- Excerpt to read
A Probabilistic Model for Fire Temperature Rise in High-Rise Residential Buildings under the Action of Uncertain Factors

Abstract

Due to the randomness of interior combustibles, wall thermal inertia, and opening factor, the fire temperature rise in high-rise residential buildings is uncertain. This study investigated 38 urban high-rise residential buildings, created the probability density functions of fire load density, opening factor, and wall thermal inertia, and constructed random fire scenarios for urban high-rise residential buildings. On this basis, relying on the Latin Hypercube Sampling method, this study further explored the probabilistic model for fire temperature rise in urban high-rise residential buildings under the action of uncertain factors, generated the possible temperature rise curves of fires in urban high-rise residential buildings and their probability distribution, and established the most representative temperature rise curve.

1. Introduction

The model for fire temperature rise in high-rise residential buildings is of great significance for the fire protection design, risk assessment, and fire rescue of buildings, offering an important indicator for scientific research on fires in high-rise residential buildings. To date, many scholars have built models for fire temperature rise in buildings, such as the three parametric models for post-flashover temperature rise given by Babrauskas [1,2], Mccaffrey et al. [3], and Law [4]. Among them, Law’s model is most commonly used. The equations developed for the model based on many international fire tests have shown that the model can fully reflect fire characteristics during flashover. In other words, fire space and opening characteristics determine the combustion state and room temperature during flashover. Magnusson et al. [5,6] proposed a set of temperature rise curves to describe fires in enclosures. These curves are related to the room opening factor and fire load and are often called “Swedish curves”. The temperature rise curves of EUROCODE parameters have been given based on an approximate simulation of Swedish curves. Welch et al. [7] and Lennon and Welch et al. [8] conducted full-scale fire tests in a factory building 12 m × 12 m × 3.4 m (length × width × height) in size at Cardington with the aid of the British Building Research Establishment (BRE). They found that the temperature decay stage during a fire could not be ignored and revised the scope of application of the temperature rise curves of EUROCODE parameters. Based on analyzing fire test data, the American Society of Civil Engineers proposed an empirical model for room temperature rise [9], considering relevant parameters based on thermodynamic theories. The model considers fire load, opening factor, and wall material properties to control fires through ventilation.

- What you should do
In the excerpt on fire temperature rise, which of the three parametric models for post-flashover temperature rise is most commonly used?

- Entries
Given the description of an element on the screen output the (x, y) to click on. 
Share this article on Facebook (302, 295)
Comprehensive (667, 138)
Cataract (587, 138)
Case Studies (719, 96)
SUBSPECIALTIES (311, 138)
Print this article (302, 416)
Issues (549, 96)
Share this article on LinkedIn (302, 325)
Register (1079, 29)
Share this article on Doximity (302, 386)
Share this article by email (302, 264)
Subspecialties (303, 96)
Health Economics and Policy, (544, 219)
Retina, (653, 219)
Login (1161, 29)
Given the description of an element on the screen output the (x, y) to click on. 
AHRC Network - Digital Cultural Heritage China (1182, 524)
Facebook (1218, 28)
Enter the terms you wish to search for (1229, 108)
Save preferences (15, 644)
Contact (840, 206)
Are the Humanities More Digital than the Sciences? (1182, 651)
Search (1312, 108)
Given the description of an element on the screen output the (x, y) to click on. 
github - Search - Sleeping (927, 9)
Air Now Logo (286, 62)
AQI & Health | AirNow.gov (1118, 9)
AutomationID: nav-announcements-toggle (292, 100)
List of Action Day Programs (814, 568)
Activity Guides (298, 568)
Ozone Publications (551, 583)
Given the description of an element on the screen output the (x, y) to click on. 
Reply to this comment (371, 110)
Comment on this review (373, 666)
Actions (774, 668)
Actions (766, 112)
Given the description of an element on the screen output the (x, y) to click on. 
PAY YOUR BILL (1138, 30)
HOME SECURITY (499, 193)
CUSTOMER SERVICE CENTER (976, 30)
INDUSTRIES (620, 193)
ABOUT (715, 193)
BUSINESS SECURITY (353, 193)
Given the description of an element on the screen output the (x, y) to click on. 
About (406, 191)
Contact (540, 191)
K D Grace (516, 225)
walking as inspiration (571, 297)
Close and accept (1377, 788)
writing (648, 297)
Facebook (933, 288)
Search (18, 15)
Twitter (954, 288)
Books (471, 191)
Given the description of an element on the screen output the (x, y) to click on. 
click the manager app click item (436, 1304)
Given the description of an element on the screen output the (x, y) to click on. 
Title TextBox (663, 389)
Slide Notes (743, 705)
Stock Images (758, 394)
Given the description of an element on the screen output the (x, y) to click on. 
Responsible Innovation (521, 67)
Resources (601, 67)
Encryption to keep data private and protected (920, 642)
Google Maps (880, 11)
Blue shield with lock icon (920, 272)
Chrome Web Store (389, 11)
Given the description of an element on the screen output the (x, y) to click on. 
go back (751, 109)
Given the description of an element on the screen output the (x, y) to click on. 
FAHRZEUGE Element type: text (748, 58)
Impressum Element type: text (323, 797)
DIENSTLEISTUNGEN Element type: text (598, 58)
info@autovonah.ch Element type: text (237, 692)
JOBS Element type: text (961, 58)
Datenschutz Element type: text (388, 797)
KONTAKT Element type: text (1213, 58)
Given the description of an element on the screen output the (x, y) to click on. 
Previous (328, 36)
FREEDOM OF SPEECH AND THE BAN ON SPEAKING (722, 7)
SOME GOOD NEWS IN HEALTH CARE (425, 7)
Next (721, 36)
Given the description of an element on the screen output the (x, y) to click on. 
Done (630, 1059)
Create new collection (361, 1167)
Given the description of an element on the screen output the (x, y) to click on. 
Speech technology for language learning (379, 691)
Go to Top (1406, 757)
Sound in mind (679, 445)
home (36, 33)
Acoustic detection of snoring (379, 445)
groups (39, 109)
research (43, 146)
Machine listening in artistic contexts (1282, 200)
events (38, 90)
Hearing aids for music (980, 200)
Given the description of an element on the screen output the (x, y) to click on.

- Response to this exercise
Law's model.